Dockweiler explicó que el operativo contará con más de 600 funcionarios municipales y alrededor de 30 vehículos, entre bolquetas, camionetas y otros motorizados, que recorrerán los diferentes barrios de la ciudad para retirar los desechos.
“Empezamos a hacer recojo de basura por nuestra propia cuenta”, señaló.
La autoridad también pidió la colaboración de los vecinos para facilitar el trabajo del personal municipal mientras dure la emergencia.
Solicitó que los residuos permanezcan dentro de las viviendas hasta el paso de los vehículos municipales y que sean entregados directamente al personal encargado.
“No saquen la basura de sus casas”, exhortó.
Explicó que los camiones recorrerán las zonas haciendo sonar campanas o fierros para anunciar su llegada y permitir que los vecinos entreguen sus bolsas en ese momento, evitando así la acumulación de desechos en las calles.

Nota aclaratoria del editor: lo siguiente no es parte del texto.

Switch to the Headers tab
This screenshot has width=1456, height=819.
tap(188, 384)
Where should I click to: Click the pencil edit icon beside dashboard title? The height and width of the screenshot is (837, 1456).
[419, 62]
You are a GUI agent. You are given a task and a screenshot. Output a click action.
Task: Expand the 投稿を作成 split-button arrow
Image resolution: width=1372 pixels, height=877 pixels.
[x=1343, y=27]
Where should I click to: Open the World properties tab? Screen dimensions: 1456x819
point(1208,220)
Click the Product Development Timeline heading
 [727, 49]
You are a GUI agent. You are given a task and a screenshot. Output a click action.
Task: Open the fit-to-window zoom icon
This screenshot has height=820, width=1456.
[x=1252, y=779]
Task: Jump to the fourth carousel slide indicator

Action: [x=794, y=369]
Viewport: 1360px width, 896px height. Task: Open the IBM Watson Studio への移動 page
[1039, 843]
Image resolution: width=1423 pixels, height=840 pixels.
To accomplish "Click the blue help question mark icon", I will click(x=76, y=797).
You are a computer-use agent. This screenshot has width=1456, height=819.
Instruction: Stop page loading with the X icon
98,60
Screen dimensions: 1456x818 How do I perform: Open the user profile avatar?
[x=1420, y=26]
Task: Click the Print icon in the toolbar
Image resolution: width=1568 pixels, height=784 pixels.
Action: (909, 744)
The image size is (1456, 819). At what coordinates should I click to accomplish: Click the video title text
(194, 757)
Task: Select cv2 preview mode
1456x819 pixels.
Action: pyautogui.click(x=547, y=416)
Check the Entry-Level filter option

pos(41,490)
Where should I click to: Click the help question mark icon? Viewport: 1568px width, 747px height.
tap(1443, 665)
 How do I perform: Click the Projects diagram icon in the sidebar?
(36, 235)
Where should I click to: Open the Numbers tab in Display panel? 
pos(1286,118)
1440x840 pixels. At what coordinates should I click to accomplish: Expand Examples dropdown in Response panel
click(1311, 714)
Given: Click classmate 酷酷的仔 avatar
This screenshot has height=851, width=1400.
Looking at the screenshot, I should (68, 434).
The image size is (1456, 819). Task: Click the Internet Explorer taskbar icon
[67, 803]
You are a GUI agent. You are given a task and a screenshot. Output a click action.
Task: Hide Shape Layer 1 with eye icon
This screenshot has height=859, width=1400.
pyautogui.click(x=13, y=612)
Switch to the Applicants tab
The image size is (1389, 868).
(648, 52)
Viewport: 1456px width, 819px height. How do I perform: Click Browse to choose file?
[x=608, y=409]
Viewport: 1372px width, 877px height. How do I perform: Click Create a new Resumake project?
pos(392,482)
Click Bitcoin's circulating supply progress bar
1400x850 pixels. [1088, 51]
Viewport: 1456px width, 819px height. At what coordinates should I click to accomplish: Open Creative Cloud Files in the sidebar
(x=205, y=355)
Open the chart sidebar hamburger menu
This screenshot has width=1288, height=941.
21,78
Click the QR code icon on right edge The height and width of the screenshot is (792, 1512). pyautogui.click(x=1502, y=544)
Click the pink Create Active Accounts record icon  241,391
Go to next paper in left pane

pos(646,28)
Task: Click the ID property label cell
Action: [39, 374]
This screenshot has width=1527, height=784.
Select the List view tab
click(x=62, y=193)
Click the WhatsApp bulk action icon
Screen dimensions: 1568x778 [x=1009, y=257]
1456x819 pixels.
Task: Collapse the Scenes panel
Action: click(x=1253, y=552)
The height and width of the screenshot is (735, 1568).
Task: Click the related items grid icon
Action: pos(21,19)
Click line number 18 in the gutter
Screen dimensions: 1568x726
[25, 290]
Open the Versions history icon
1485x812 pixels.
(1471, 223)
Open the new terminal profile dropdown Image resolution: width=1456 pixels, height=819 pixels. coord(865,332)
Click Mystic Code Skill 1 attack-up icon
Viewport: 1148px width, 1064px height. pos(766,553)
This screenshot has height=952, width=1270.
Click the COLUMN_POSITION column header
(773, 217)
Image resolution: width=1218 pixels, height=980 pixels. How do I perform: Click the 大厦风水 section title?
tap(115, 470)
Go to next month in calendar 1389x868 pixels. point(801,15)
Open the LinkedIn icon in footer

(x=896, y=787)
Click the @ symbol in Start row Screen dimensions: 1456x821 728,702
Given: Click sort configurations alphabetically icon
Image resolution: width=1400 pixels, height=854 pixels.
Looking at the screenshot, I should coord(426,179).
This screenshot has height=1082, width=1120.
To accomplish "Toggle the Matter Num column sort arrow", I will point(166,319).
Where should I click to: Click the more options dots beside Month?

El alcalde informó que la Alcaldía revisa el contrato suscrito con la empresa y analiza las medidas legales que podrían adoptarse por la interrupción del servicio.
“Hay que asumir algunas acciones constitucionales, legales, penales”, advirtió.
De igual forma, Dockweiler comparó la situación con otras medidas de presión que afectaron al país y sostuvo que este tipo de conflictos no deberían poner en riesgo la salud de la población.
“Cualquier tipo de movilización no puede dañar la salud pública de la sociedad”, concluyó.